FEDERAÇÃO ESPÍRITA DO PARANÁ
Sonhos de mãe
Safiya Hussaini, mulher, negra, pobre, nigeriana. Uma mulher sofrida. Mãe de nove filhos, dos quais perdeu cinco para a malária.
Analfabeta, foi condenada à morte por apedrejamento, no ano de 2001.
Qual foi o seu crime? A gravidez fora do casamento.
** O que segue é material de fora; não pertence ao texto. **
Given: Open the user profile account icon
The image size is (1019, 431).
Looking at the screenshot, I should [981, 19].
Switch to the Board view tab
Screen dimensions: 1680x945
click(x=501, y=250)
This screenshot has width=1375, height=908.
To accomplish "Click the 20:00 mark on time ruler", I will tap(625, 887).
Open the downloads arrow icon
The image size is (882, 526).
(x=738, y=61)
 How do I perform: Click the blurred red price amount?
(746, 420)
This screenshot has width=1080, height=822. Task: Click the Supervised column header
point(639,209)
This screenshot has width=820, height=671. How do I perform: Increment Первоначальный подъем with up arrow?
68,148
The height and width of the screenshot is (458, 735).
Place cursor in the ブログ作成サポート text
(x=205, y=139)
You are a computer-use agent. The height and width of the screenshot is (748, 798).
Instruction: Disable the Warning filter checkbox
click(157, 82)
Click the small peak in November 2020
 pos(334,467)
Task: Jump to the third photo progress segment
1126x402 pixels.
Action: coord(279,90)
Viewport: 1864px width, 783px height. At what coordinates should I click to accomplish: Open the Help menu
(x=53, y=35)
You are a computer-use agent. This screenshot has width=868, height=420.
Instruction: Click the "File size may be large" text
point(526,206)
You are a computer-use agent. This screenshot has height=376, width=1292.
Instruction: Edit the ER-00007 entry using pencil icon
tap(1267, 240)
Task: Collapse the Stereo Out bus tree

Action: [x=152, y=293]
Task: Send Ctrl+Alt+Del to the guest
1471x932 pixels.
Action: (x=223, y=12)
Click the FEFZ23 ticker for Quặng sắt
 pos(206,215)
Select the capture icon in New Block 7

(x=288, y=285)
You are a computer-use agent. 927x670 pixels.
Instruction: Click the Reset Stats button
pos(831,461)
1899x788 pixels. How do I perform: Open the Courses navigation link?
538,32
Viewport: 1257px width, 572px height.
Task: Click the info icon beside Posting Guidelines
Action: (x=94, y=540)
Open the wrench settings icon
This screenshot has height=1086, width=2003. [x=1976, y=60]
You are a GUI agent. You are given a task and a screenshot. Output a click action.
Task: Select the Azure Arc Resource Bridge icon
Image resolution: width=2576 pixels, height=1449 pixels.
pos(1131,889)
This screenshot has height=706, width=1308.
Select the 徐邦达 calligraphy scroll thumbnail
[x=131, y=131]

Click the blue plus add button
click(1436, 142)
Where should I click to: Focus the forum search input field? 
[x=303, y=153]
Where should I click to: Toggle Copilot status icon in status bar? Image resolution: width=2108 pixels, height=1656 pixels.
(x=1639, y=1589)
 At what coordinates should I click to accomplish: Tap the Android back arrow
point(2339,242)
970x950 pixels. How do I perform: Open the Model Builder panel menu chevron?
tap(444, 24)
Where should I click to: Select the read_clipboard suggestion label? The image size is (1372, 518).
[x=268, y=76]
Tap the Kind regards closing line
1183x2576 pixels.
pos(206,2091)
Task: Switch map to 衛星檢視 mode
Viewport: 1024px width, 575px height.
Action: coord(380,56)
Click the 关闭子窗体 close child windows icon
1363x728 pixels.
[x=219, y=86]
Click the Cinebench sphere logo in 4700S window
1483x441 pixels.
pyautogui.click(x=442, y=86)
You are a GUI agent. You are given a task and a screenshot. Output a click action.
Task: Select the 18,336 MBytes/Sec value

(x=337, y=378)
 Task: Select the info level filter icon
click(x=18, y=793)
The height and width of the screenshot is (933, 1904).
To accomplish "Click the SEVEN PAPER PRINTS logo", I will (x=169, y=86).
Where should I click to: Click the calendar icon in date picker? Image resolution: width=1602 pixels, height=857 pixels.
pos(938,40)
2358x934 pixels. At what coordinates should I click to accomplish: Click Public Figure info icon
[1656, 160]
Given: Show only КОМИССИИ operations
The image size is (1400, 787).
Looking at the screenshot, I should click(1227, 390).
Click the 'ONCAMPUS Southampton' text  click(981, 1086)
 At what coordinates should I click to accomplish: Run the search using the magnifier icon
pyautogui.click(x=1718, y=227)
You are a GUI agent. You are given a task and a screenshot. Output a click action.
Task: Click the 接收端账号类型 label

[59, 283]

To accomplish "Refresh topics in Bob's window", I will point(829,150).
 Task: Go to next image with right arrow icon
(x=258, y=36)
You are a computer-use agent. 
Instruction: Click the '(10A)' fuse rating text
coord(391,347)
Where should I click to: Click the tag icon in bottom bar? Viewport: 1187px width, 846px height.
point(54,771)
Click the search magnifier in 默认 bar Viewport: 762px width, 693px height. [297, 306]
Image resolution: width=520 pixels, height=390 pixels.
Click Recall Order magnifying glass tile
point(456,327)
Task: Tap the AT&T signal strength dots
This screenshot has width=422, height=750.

Safiya deu à luz uma menina chamada Adama.
A condenação era fato, e a pena estava prescrita: ela seria enterrada até à altura das axilas e apedrejada até à morte.
No entanto, a lei estabelece que para a execução é preciso esperar que a criança seja desmamada.
Enquanto a mãe amamentava a criança, houve tempo para que pessoas de todo o mundo se mobilizassem para impedir a execução cruel.
Por fim, uma defesa, bem elaborada por seu advogado, conseguiu que o Supremo Tribunal da Nigéria absolvesse aquela mulher-mãe.
Quatro anos depois, ao ser entrevistada por uma rede de televisão brasileira, Safiya falou, com certo pesar: Perder os filhos foi a coisa mais triste da minha vida, muito mais doloroso do que a ameaça de morte por apedrejamento.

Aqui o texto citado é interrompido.